Schon bisher hat Horizonte im Weiherhus in Gattikon sowie im Talacker in Horgen 16 betreute Wohnplätze angeboten. «Diese Wohneinrichtungen in angemieteten Räumlichkeiten werden nun unter einem Dach im Plattenhof vereint und erweitert», sagt Wachter. Damit könne Horizonte mit einem differenzierteren Betreuungsangebot besser auf die individuellen Bedürfnisse der BewohnerInnen eingehen. Und ihnen nunmehr als Hausbesitzerin auch langfristige Perspektiven gewährleisten. Entstehen soll Wohnraum für 24 Menschen. Zu Hause sein werden sie in Einzelstudios, in Wohngemeinschaften mit vier Zimmern oder in Wohngruppen für bis zu acht Personen. Auch ein Krisenzimmer für Notfälle und eine Tagesstätte für 10 bis 15 BewohnerInnen, die keine externe Tagesstruktur nutzen können, werden eingerichtet. Inklusive Nachtpikett und Hauswartung sind 9,6 Arbeitsstellen vorgesehen.
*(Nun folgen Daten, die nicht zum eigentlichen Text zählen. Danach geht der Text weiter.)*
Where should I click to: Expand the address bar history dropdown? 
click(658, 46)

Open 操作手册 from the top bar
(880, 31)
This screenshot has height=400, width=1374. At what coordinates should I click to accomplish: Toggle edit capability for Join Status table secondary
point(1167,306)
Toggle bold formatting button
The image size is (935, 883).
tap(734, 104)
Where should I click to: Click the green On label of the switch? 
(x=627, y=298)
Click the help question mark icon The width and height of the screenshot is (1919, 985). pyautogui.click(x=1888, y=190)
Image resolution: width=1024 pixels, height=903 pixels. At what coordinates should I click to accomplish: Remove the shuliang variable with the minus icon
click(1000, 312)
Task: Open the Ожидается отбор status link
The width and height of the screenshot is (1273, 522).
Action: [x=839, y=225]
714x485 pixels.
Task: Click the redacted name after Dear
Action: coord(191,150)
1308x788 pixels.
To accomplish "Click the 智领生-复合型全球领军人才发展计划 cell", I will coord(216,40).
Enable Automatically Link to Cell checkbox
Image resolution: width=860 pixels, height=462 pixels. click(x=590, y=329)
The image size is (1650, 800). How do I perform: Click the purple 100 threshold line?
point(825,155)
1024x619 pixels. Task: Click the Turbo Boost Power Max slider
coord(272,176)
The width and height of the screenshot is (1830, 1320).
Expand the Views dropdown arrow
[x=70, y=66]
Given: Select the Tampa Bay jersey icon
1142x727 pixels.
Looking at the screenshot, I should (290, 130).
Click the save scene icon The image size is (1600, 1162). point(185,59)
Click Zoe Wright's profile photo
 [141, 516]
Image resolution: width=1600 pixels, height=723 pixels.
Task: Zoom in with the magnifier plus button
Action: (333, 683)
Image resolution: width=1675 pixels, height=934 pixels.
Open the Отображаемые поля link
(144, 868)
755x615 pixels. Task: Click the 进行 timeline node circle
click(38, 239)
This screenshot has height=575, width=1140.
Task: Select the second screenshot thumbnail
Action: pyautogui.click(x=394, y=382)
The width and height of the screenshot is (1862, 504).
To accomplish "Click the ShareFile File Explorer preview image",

Der Neuüberbauung weichen müssen die aus dem Jahre 1926 stammenden alten GBH-Plattenhofhäuser mit 35 bescheidenen Altwohnungen. Abgerissen werden sie im Februar oder März 2017. Die Genossenschafter, die dort verblieben sind, können nächsten Monat zusammen mit Neumietern in den ersten Neubau mit total 26 Wohnungen einziehen. Dieses erste Gebäude steht auf Gemeindeland, das die Genossenschaft zu günstigen Konditionen im Baurecht erhalten hat. Sie gewährt der Gemeinde dafür ein Vormietrecht auf 6 von 18 subventionierten Wohnungen.

 

«Integration statt Isolation»

Das künftig von Horizonte genutzte Gebäude wollte die GBH von allem Anfang an für die Mitfinanzierung der beiden andern Häuser veräussern. Aber ursprünglich im Stockwerkeigentum und zu einem etwas höheren Preis. Dank der finanziellen Zuwendung einer privaten Stiftung habe man dann die Verkaufsofferte für Horizonte auf 7,1 Mio. reduzieren können, sagt GBH-Präsidentin Rita Astfalck. «Unsere Genossenschaft setzt damit auch ein Zeichen für Integration statt Isolation von behinderten Menschen», betont sie. Ohnehin erwarte man von den Plattenhof-Bewohnern, dass sie Mitverantwortung für die Siedlung übernähmen. Angestrebt werde auch eine gemeinsame Siedlungskommission von GBH und Horizonte.